美の特攻隊

てのひら小説

燃える秋

俊輔は尾根から麓までまだらながらも色彩が植えこまれた山々の威容を想像していた。

遠目には種類は判別出来なくても木々が燃えさかるようにして色めきだち、しかも枯れゆくまえにして鮮やかな変容を遂げる情念を静かに夢想すれば、山全体を眺めやるまなざしは曖昧な慰撫に落ちつかず、もっと確実な意思に即されているようたなびく。

「まったく妙なものだ、今ここにある山林になぐさめられながら、これから増々深まるであろう秋に思い馳せてしまっている」

そう胸のなかで唱えてみるのだった。

緑の連なる単一な山稜を追う目線にはない、そう、まるで気高い造形を見上げてしまう半ば高圧的でもある何かを縦走する心意気が与えられると、なめらかな曲線を描きながら下っている様をじっくりと追うようにしては、その様々に染まった華飾の宴に魅入ってしまい、控えめな亜麻色から杏色へと移ろう階調に感心する間もなく、赤錆が生じたかの点綴に瞳孔が反応し、中腹へと下山する足取りのままそこに取り残されたふうな針葉樹の、まわりに同調してしまうのを勇ましく拒み青々と茂り誇示する一群は、より紅葉の本義を際立たせ、隣り合う鶯色にささやきかけているのもやはり染色の気概か、丁字色や浅蘇芳、洗朱、唐茶など微妙な配合に交じり合ううち、裾野へと沈むごとくひと際かがやいている楓の枝ぶりが山道沿いから窺えた。

そして行く手をさえぎるのでもなく、格別何かを伝えるわけでもなく、微風にそよいでは首を泳がしているすすきの群れが、光線のなかでときと戯れている。
間近に接するが故なのだろうけれど、不動に配色された山並みとは異なる晩秋がそこに息づいているのも季節の美しさである。

それからもう一度、真っ赤に焼きあがったもみじが天にのびさかる様と、地にのぞみしだれる様を、鮮烈なあかしとしてこの胸に収め置く。
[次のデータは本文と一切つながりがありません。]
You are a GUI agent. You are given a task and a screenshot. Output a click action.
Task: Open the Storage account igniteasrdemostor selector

雲も微かな蒼空を血で洗う意想は、まさにこの先への予感かも知れないから。
「ちょっと待って、今のとこ右手の下」無言のままもの思いに耽っていたので少し慌てる。
「どうしたんだ」
「そこで止まってくれない」

連れは運転席ににじり寄りながらその場を示す。

「小さな淵というか、しかも滝がある」
俊輔には気がつかなかったが、確かにガードレール越しから渓流らしき水しぶきの気配があり、それほど大きくもないけどごろごろとした石が転がっているなか温泉みたいな格好をした豊かな淀みがある。
停車して覗きこむと連れの言った通りそこは淀みでなく、川幅がひろまった流れであり、ただ上流からの勢いが上手い具合に積み重なった大きめの石でせき止められ、同様に下流に対しても水はけが狭まっているのでこんな温泉とも、こじんまりしたプールとも云える淵が作られていた。
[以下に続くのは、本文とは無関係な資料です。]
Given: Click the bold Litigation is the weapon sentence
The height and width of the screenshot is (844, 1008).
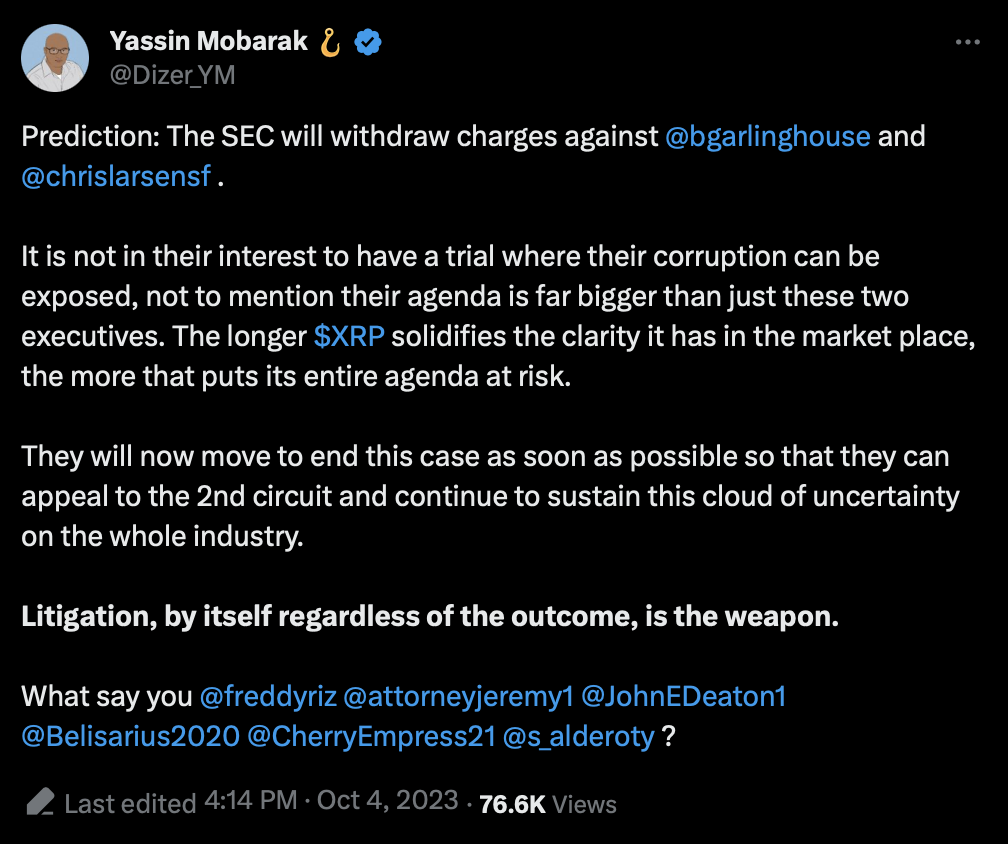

しかも山手を伝い岩盤を落下する滑滝は何ともすがすがしく、その幅はひとふたりほどであろうか、水量も実際に受けてみたところで危険に見えない。仮に富豪であるならばこのままそっくり自宅の庭園に再現したくらい、子供らは必ず大はしゃぎすること請け合いなほど、滑滝が落ちゆく川底は浅瀬であり水は透きとおっていた。
「真夏だったら絶対にあの滝に打たれてみたいな、打たれるってほどじゃないけど。でも気持ちいいだろうな」
連れの笑顔は俊輔にもよく理解出来た。

「そうだな、便利な修行場だな。流される心配もないし、溺れることもない、でもそれじゃ、修行ではないよなあ」

思わず苦笑した自分の顔にわずかだけれど、朱がさした心持ちがした。